Objectives To localise the immunogenic part of infliximab and evaluate the clinical usefulness of measuring antibodies against infliximab fragments.

Design Observational study.

Settings A specialised inflammatory bowel disease (IBD) centre in a tertiary hospital.

Interventions Serum was collected from patients with IBD and controls. Antibodies against whole infliximab (ATI) and against the digested Fc, F(ab′)₂ and F(ab′) fragments were measured by a specifically developed ELISA and by western blotting. A separate ELISA was used to determine infliximab levels in serum.

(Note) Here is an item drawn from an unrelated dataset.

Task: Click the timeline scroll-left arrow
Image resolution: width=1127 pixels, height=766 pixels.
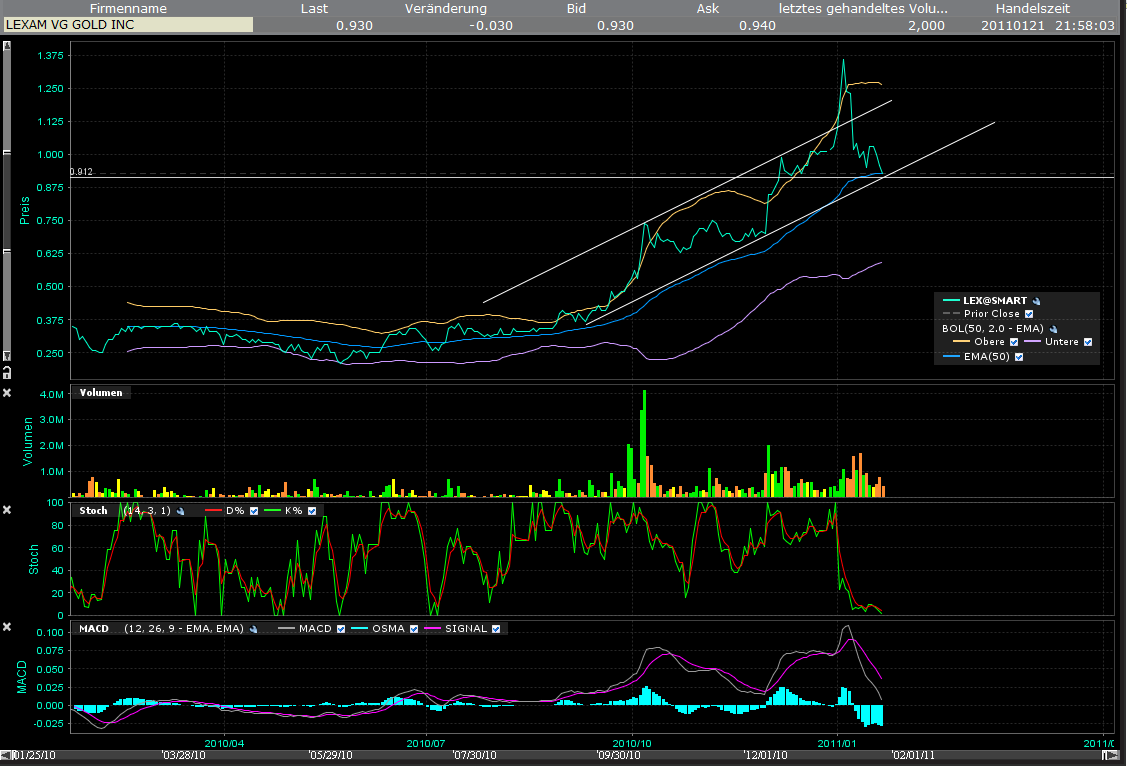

Results 109 serum samples from 62 infliximab-treated patients were tested along with 64 control samples. Anti-F(ab′)₂ antibodies were found in 28/42 (67%) samples with positive ATI, all from infliximab-exposed patients. Anti-F(ab′)₂ antibodies were also present in 26 of the remaining 67 (39%) samples from exposed patients despite absent ATI. No specific anti-Fc antibodies were detected. Low trough infliximab level and high ATI level was found in 10/12 patients (83%) with complete loss of response to infliximab, but in only 5/14 patients (36%, p=0.02) who regained response to intensified infliximab regimen and in 2/24 patients (8%, p<0.001) in maintained remission while on 5 mg/kg/8 week infliximab treatment. Although Anti-F(ab′)₂ antibodies showed similar test characteristics to ATI in patients losing response to infliximab, they were also detected in 61% of patients in maintained remission, thereby limiting their clinical usefulness. No cross reactivity to adalimumab was noted.

Conclusions F(ab′)₂ is the immunogenic fragment of infliximab. However, ATI level in serum—combined with measurement of trough infliximab level—is better correlated with the clinical response to infliximab or with its loss.